## EXERCISE REQUIREMENTS:
Nothing should be left out. Give all the data again exactly as written.
INFORMATION SUPPLIED: Begin
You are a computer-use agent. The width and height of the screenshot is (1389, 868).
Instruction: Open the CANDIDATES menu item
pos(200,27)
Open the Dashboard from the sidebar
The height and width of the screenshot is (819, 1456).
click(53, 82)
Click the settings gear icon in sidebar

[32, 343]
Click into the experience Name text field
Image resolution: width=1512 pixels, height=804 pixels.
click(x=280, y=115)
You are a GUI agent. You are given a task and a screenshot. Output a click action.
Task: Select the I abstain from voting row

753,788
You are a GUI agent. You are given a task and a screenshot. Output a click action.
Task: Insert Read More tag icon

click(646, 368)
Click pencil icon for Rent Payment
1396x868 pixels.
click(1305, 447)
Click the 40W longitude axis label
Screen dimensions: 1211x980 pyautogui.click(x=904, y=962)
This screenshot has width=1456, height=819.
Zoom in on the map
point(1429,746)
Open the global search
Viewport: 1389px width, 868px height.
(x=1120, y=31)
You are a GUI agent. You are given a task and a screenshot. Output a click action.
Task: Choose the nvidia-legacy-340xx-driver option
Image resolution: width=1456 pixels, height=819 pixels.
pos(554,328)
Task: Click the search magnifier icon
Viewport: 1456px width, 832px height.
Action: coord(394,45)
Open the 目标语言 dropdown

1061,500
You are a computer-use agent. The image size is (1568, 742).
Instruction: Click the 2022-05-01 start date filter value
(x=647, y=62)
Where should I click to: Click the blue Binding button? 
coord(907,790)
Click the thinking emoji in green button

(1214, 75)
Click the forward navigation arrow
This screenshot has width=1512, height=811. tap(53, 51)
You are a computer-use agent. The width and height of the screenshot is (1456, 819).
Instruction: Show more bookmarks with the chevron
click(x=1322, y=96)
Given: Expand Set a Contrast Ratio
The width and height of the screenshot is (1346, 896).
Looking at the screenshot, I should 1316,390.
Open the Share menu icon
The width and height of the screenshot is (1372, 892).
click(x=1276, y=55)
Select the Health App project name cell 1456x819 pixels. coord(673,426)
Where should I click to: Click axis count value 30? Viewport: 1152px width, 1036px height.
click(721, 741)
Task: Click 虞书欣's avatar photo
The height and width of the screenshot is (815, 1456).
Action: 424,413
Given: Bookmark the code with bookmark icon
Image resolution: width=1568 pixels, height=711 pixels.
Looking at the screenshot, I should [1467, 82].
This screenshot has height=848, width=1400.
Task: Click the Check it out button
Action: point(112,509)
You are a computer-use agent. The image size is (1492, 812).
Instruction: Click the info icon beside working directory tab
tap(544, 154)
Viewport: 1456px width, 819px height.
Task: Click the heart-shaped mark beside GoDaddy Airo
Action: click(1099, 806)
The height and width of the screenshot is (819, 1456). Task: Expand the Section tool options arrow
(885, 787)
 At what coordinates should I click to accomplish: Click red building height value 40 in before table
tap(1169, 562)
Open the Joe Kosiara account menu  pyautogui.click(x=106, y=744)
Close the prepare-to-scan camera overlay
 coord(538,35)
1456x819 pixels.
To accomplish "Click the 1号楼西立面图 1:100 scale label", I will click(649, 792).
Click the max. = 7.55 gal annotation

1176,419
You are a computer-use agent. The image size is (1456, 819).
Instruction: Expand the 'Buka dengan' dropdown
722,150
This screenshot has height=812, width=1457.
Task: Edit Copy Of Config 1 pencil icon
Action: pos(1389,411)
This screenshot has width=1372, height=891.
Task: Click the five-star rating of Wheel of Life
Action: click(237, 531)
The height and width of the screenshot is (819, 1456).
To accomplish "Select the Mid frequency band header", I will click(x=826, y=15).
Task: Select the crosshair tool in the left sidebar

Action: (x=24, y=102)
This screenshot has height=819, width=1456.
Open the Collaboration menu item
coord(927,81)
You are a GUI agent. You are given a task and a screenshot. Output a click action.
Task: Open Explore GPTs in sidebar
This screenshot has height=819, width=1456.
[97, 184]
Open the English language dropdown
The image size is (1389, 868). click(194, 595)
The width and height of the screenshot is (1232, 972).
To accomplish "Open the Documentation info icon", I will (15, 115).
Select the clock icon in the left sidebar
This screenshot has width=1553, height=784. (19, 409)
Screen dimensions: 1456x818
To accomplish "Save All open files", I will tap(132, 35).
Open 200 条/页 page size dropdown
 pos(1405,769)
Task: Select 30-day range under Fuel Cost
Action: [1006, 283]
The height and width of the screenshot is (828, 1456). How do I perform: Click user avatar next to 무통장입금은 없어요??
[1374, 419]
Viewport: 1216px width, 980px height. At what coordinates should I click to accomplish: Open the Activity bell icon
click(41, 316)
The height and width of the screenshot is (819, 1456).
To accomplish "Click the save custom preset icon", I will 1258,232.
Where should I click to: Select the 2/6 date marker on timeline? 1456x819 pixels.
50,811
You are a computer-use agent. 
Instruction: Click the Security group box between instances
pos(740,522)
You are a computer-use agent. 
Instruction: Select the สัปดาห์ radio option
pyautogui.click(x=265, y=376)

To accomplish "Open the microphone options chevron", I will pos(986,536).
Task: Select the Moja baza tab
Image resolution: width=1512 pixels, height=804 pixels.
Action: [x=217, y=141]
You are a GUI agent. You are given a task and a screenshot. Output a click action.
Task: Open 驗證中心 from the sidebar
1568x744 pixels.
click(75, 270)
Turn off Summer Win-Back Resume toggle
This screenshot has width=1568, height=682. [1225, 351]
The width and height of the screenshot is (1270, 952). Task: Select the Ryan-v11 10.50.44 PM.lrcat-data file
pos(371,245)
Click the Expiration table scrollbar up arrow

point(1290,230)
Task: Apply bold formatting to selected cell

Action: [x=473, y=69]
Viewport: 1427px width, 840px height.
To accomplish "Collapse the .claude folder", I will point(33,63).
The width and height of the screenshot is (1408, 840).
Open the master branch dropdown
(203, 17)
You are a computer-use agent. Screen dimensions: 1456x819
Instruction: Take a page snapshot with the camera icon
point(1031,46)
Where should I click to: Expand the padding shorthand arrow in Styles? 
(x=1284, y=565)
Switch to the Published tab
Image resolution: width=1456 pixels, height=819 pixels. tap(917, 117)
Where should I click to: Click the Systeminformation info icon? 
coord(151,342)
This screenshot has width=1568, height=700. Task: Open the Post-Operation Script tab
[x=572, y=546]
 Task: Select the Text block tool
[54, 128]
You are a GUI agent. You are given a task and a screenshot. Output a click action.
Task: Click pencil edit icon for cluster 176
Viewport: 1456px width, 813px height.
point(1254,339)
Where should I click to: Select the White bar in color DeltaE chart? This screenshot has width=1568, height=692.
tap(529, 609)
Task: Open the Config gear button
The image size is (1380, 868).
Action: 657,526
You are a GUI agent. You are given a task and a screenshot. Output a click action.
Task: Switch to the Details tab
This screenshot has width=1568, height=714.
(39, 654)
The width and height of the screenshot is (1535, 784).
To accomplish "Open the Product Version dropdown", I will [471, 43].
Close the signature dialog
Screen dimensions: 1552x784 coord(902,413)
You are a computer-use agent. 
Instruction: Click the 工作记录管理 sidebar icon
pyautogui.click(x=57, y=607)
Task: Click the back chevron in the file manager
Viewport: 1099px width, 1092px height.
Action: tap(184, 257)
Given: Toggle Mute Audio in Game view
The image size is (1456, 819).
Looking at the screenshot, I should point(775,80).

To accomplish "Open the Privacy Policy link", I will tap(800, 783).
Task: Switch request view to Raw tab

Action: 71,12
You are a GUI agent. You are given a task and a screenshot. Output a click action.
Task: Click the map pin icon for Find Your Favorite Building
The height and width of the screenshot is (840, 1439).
INFORMATION SUPPLIED: End
## ANSWER SECTION:
You are a computer-use agent. The width and height of the screenshot is (1389, 868).
Instruction: Open the CANDIDATES menu item
pos(200,27)
Open the Dashboard from the sidebar
The height and width of the screenshot is (819, 1456).
click(53, 82)
Click the settings gear icon in sidebar

[32, 343]
Click into the experience Name text field
Image resolution: width=1512 pixels, height=804 pixels.
click(x=280, y=115)
You are a GUI agent. You are given a task and a screenshot. Output a click action.
Task: Select the I abstain from voting row

753,788
You are a GUI agent. You are given a task and a screenshot. Output a click action.
Task: Insert Read More tag icon

click(646, 368)
Click pencil icon for Rent Payment
1396x868 pixels.
click(1305, 447)
Click the 40W longitude axis label
Screen dimensions: 1211x980 pyautogui.click(x=904, y=962)
This screenshot has width=1456, height=819.
Zoom in on the map
point(1429,746)
Open the global search
Viewport: 1389px width, 868px height.
(x=1120, y=31)
You are a GUI agent. You are given a task and a screenshot. Output a click action.
Task: Choose the nvidia-legacy-340xx-driver option
Image resolution: width=1456 pixels, height=819 pixels.
pos(554,328)
Task: Click the search magnifier icon
Viewport: 1456px width, 832px height.
Action: coord(394,45)
Open the 目标语言 dropdown

1061,500
You are a computer-use agent. The image size is (1568, 742).
Instruction: Click the 2022-05-01 start date filter value
(x=647, y=62)
Where should I click to: Click the blue Binding button? 
coord(907,790)
Click the thinking emoji in green button

(1214, 75)
Click the forward navigation arrow
This screenshot has width=1512, height=811. tap(53, 51)
You are a computer-use agent. The width and height of the screenshot is (1456, 819).
Instruction: Show more bookmarks with the chevron
click(x=1322, y=96)
Given: Expand Set a Contrast Ratio
The width and height of the screenshot is (1346, 896).
Looking at the screenshot, I should 1316,390.
Open the Share menu icon
The width and height of the screenshot is (1372, 892).
click(x=1276, y=55)
Select the Health App project name cell 1456x819 pixels. coord(673,426)
Where should I click to: Click axis count value 30? Viewport: 1152px width, 1036px height.
click(721, 741)
Task: Click 虞书欣's avatar photo
The height and width of the screenshot is (815, 1456).
Action: 424,413
Given: Bookmark the code with bookmark icon
Image resolution: width=1568 pixels, height=711 pixels.
Looking at the screenshot, I should [1467, 82].
This screenshot has height=848, width=1400.
Task: Click the Check it out button
Action: point(112,509)
You are a computer-use agent. The image size is (1492, 812).
Instruction: Click the info icon beside working directory tab
tap(544, 154)
Viewport: 1456px width, 819px height.
Task: Click the heart-shaped mark beside GoDaddy Airo
Action: click(1099, 806)
The height and width of the screenshot is (819, 1456). Task: Expand the Section tool options arrow
(885, 787)
 At what coordinates should I click to accomplish: Click red building height value 40 in before table
tap(1169, 562)
Open the Joe Kosiara account menu  pyautogui.click(x=106, y=744)
Close the prepare-to-scan camera overlay
 coord(538,35)
1456x819 pixels.
To accomplish "Click the 1号楼西立面图 1:100 scale label", I will click(649, 792).
Click the max. = 7.55 gal annotation

1176,419
You are a computer-use agent. The image size is (1456, 819).
Instruction: Expand the 'Buka dengan' dropdown
722,150
This screenshot has height=812, width=1457.
Task: Edit Copy Of Config 1 pencil icon
Action: pos(1389,411)
This screenshot has width=1372, height=891.
Task: Click the five-star rating of Wheel of Life
Action: click(237, 531)
The height and width of the screenshot is (819, 1456).
To accomplish "Select the Mid frequency band header", I will click(x=826, y=15).
Task: Select the crosshair tool in the left sidebar

Action: (x=24, y=102)
This screenshot has height=819, width=1456.
Open the Collaboration menu item
coord(927,81)
You are a GUI agent. You are given a task and a screenshot. Output a click action.
Task: Open Explore GPTs in sidebar
This screenshot has height=819, width=1456.
[97, 184]
Open the English language dropdown
The image size is (1389, 868). click(194, 595)
The width and height of the screenshot is (1232, 972).
To accomplish "Open the Documentation info icon", I will (15, 115).
Select the clock icon in the left sidebar
This screenshot has width=1553, height=784. (19, 409)
Screen dimensions: 1456x818
To accomplish "Save All open files", I will tap(132, 35).
Open 200 条/页 page size dropdown
 pos(1405,769)
Task: Select 30-day range under Fuel Cost
Action: [1006, 283]
The height and width of the screenshot is (828, 1456). How do I perform: Click user avatar next to 무통장입금은 없어요??
[1374, 419]
Viewport: 1216px width, 980px height. At what coordinates should I click to accomplish: Open the Activity bell icon
click(41, 316)
The height and width of the screenshot is (819, 1456).
To accomplish "Click the save custom preset icon", I will 1258,232.
Where should I click to: Select the 2/6 date marker on timeline? 1456x819 pixels.
50,811
You are a computer-use agent. 
Instruction: Click the Security group box between instances
pos(740,522)
You are a computer-use agent. 
Instruction: Select the สัปดาห์ radio option
pyautogui.click(x=265, y=376)

To accomplish "Open the microphone options chevron", I will pos(986,536).
Task: Select the Moja baza tab
Image resolution: width=1512 pixels, height=804 pixels.
Action: [x=217, y=141]
You are a GUI agent. You are given a task and a screenshot. Output a click action.
Task: Open 驗證中心 from the sidebar
1568x744 pixels.
click(75, 270)
Turn off Summer Win-Back Resume toggle
This screenshot has width=1568, height=682. [1225, 351]
The width and height of the screenshot is (1270, 952). Task: Select the Ryan-v11 10.50.44 PM.lrcat-data file
pos(371,245)
Click the Expiration table scrollbar up arrow

point(1290,230)
Task: Apply bold formatting to selected cell

Action: [x=473, y=69]
Viewport: 1427px width, 840px height.
To accomplish "Collapse the .claude folder", I will point(33,63).
The width and height of the screenshot is (1408, 840).
Open the master branch dropdown
(203, 17)
You are a computer-use agent. Screen dimensions: 1456x819
Instruction: Take a page snapshot with the camera icon
point(1031,46)
Where should I click to: Expand the padding shorthand arrow in Styles? 
(x=1284, y=565)
Switch to the Published tab
Image resolution: width=1456 pixels, height=819 pixels. tap(917, 117)
Where should I click to: Click the Systeminformation info icon? 
coord(151,342)
This screenshot has width=1568, height=700. Task: Open the Post-Operation Script tab
[x=572, y=546]
 Task: Select the Text block tool
[54, 128]
You are a GUI agent. You are given a task and a screenshot. Output a click action.
Task: Click pencil edit icon for cluster 176
Viewport: 1456px width, 813px height.
point(1254,339)
Where should I click to: Select the White bar in color DeltaE chart? This screenshot has width=1568, height=692.
tap(529, 609)
Task: Open the Config gear button
The image size is (1380, 868).
Action: 657,526
You are a GUI agent. You are given a task and a screenshot. Output a click action.
Task: Switch to the Details tab
This screenshot has width=1568, height=714.
(39, 654)
The width and height of the screenshot is (1535, 784).
To accomplish "Open the Product Version dropdown", I will [471, 43].
Close the signature dialog
Screen dimensions: 1552x784 coord(902,413)
You are a computer-use agent. 
Instruction: Click the 工作记录管理 sidebar icon
pyautogui.click(x=57, y=607)
Task: Click the back chevron in the file manager
Viewport: 1099px width, 1092px height.
Action: tap(184, 257)
Given: Toggle Mute Audio in Game view
The image size is (1456, 819).
Looking at the screenshot, I should point(775,80).

To accomplish "Open the Privacy Policy link", I will tap(800, 783).
Task: Switch request view to Raw tab

Action: 71,12
You are a GUI agent. You are given a task and a screenshot. Output a click action.
Task: Click the map pin icon for Find Your Favorite Building
The height and width of the screenshot is (840, 1439).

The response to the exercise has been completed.